Plateforme par déblai-remblai
Sur les pentes légères à modérées, créer une plateforme plane par déblai-remblai suffit souvent. Cette technique consiste à retirer la terre en amont pour la déposer en aval, jusqu’à obtenir un terrain horizontal suffisant pour accueillir la piscine. Le remblaiement doit ensuite être compacté avec soin pour éviter tout tassement différentiel une fois le bassin en place.
Quel type de piscine choisir sur un terrain en pente ?
La piscine coque convient bien aux pentes légères, à condition que le terrassement crée une assise parfaitement stable : sa structure autoportante ne tolère aucun mouvement de sol après la pose. La piscine béton, elle, s’adapte à presque toutes les configurations grâce à sa construction sur mesure, souvent réalisée en gunite projetée qui suit les contraintes du terrain plutôt que l’inverse.
Entre les deux, la piscine semi-enterrée tire parti de la pente elle-même : une partie du bassin s’appuie sur le terrain naturel côté amont, tandis que la partie aval nécessite un mur de soutènement plus visible. C’est aussi la configuration idéale pour envisager une piscine à débordement, qui transforme la pente en atout visuel plutôt qu’en contrainte, avec une vue dégagée depuis le bassin vers le paysage en aval, à agrémenter ensuite grâce au choix des plantes pour bord de piscine.
Les étapes clés de la construction
Le chantier suit généralement le même déroulé, quelle que soit l’ampleur du dénivelé. D’abord vient l’étude de sol, qui conditionne le choix des fondations et du type de piscine. Ensuite le terrassement démarre, avec les opérations de déblai-remblai nécessaires pour dégager une zone stable et organiser l’accès chantier des engins.
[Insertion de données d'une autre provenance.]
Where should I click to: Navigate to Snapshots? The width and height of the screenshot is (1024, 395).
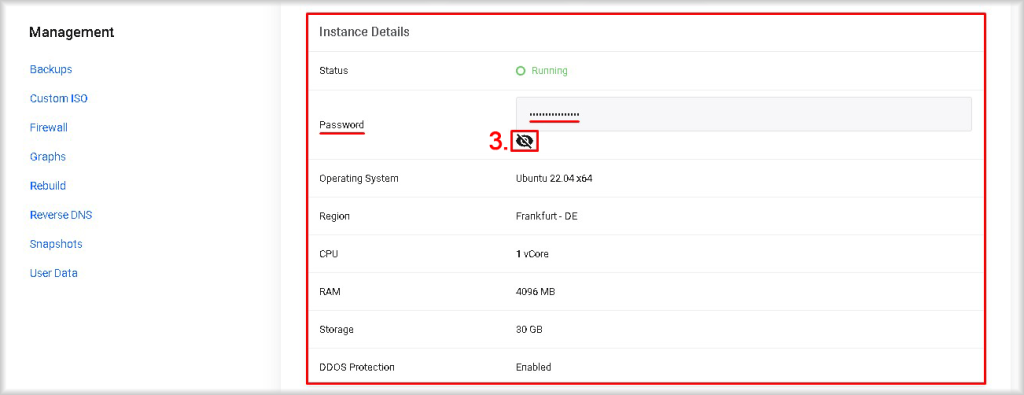coord(56,244)
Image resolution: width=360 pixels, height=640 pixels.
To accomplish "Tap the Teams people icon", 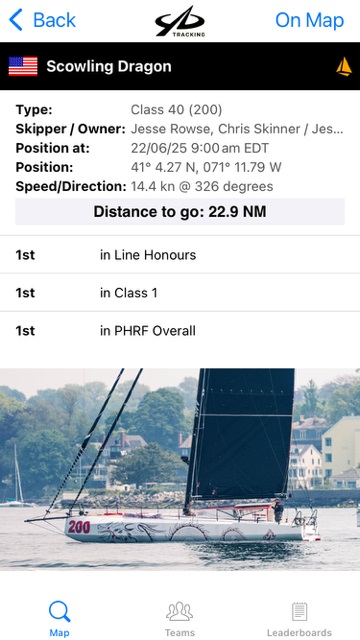I will tap(179, 612).
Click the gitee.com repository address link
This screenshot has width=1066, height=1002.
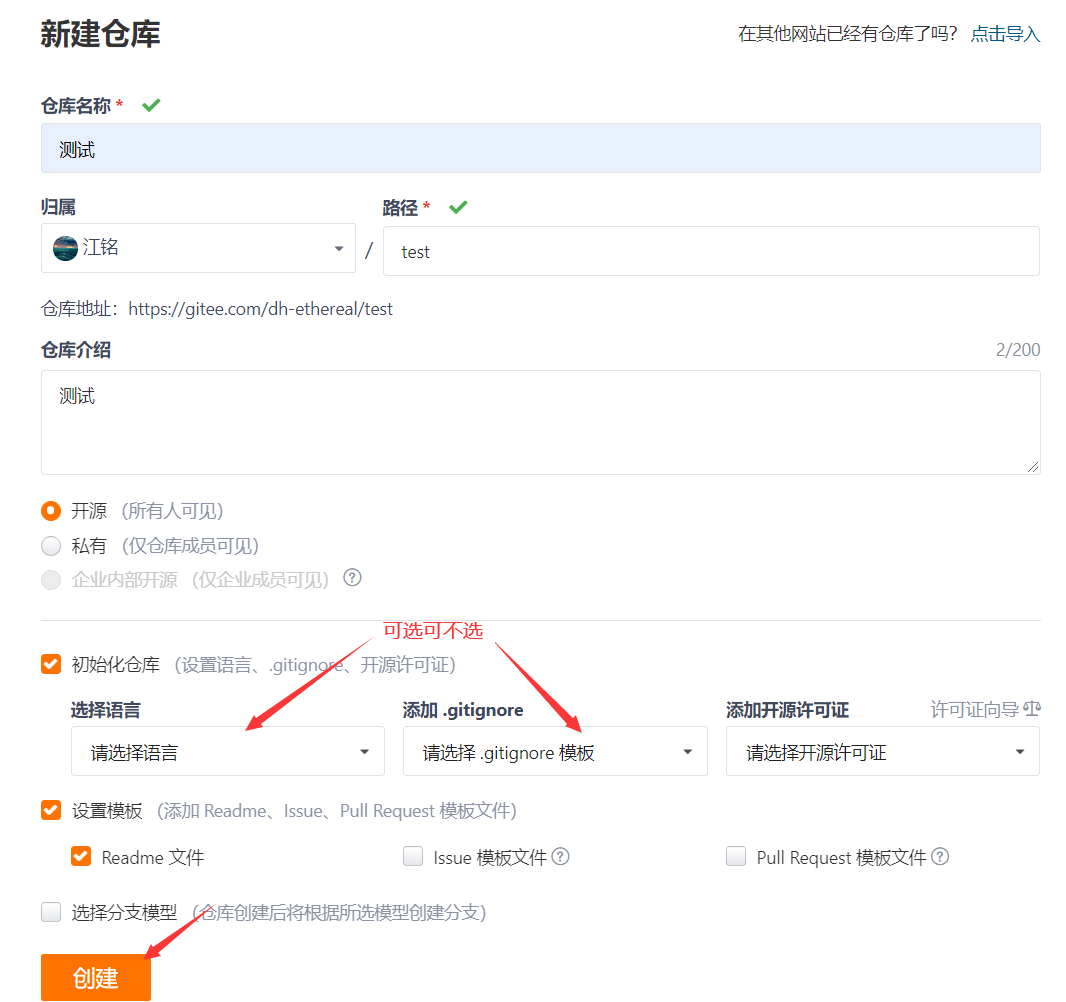pyautogui.click(x=261, y=309)
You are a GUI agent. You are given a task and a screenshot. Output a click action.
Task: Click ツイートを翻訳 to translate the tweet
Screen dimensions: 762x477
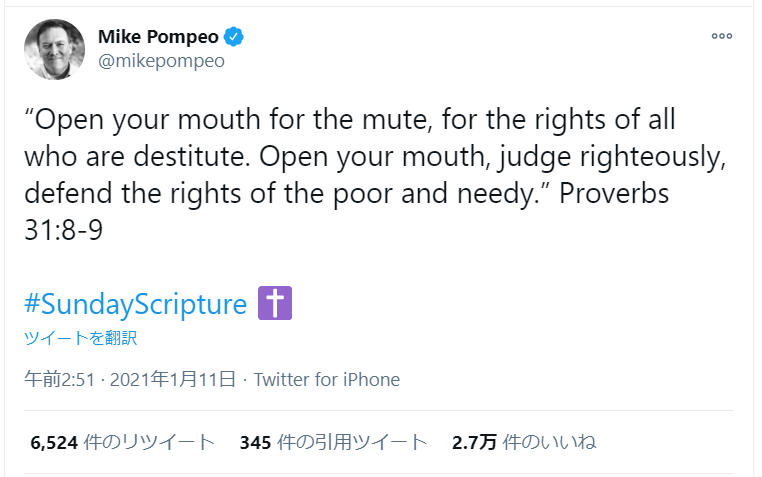[81, 338]
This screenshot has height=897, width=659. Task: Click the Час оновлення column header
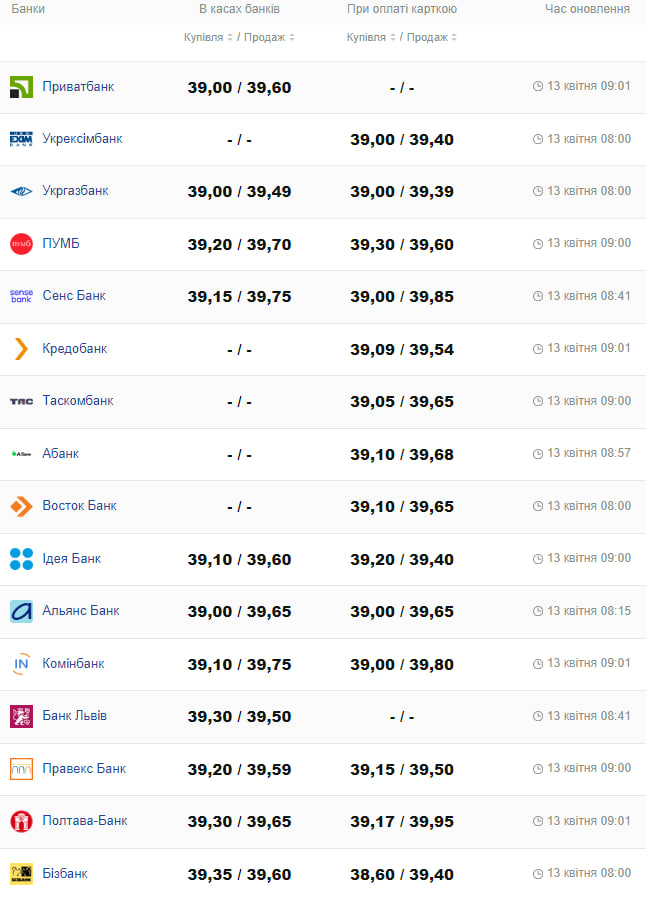point(587,9)
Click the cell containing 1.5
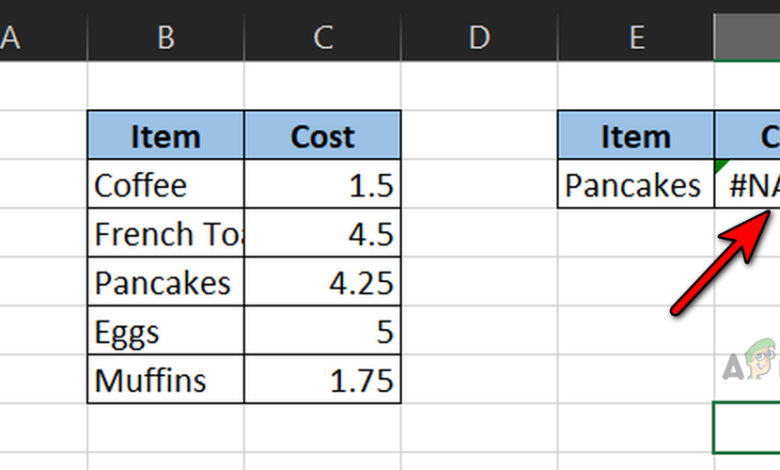The height and width of the screenshot is (470, 780). [323, 184]
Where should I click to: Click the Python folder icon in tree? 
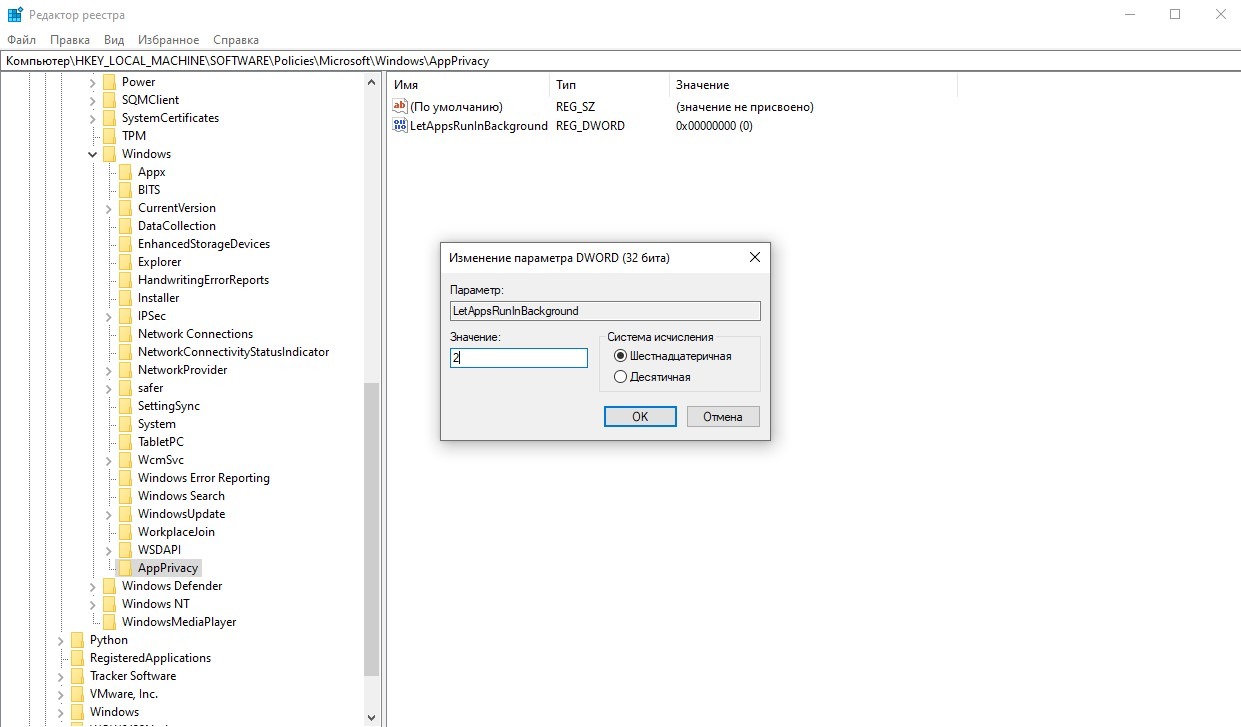click(77, 640)
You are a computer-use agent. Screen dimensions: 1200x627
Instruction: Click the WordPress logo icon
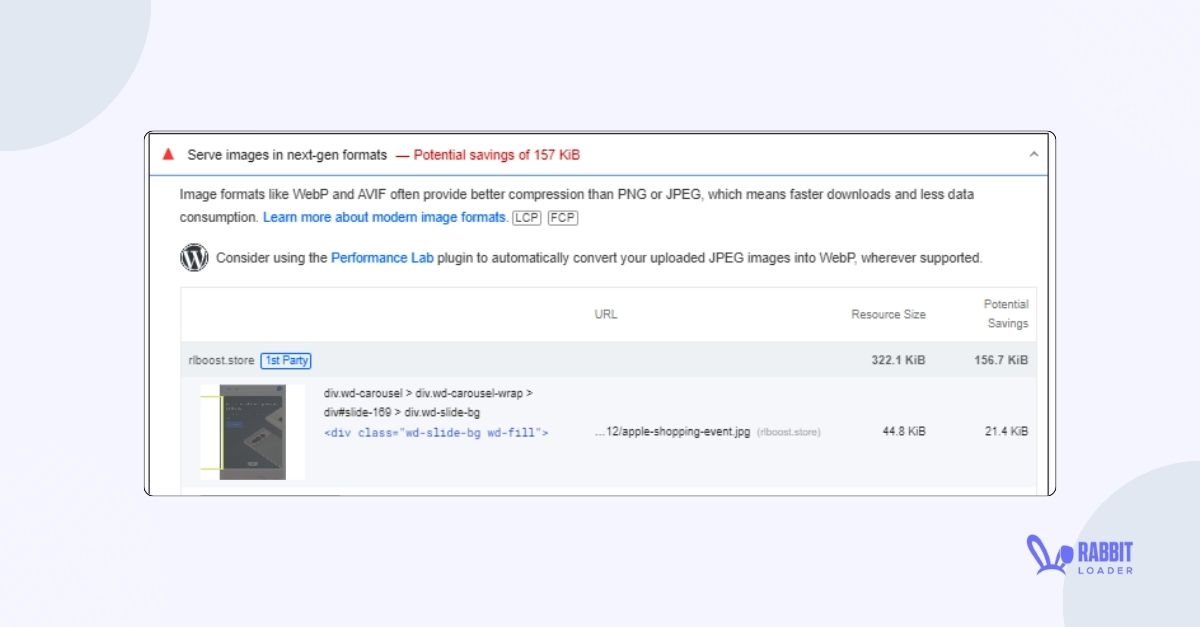tap(193, 257)
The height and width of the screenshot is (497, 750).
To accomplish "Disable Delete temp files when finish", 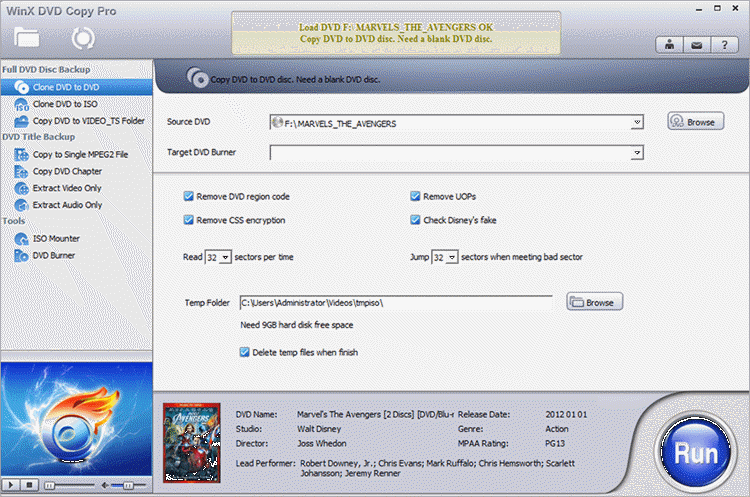I will pos(245,352).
Le mur de soutènement ou l’enrochement est ensuite construit avant même de creuser le bassin, car il doit être en place pour contenir les terres pendant toute la durée des travaux. Le drainage périphérique s’installe en parallèle, souvent sous forme de drain agricole entouré de gravier. Vient enfin la construction de la piscine proprement dite, coque ou béton, suivie du remblaiement final autour des margelles.
Budget et surcoûts à prévoir
Les surcoûts liés à un terrain en pente représentent généralement 20 à 40 % du budget d’une piscine classique. Ils s’expliquent par le volume de terrassement plus important, la construction d’un mur de soutènement ou d’un enrochement, et parfois par un accès chantier compliqué nécessitant une grue ou des engins compacts. Le drainage additionnel pèse aussi dans la facture, tout comme l’étude de sol préalable, rarement incluse dans les devis standards.
Sur le plan de la réglementation, les règles applicables à une piscine sur terrain en pente sont les mêmes que sur terrain plat : déclaration préalable ou permis de construire selon la surface du bassin, distances à respecter avec les limites de propriété (voir aussi le puits de décompression pour piscine et son installation pour les autres équipements techniques à prévoir). Le mur de soutènement peut néanmoins être soumis à des règles d’urbanisme locales s’il dépasse une certaine hauteur, un point à vérifier auprès de la mairie avant de lancer les travaux.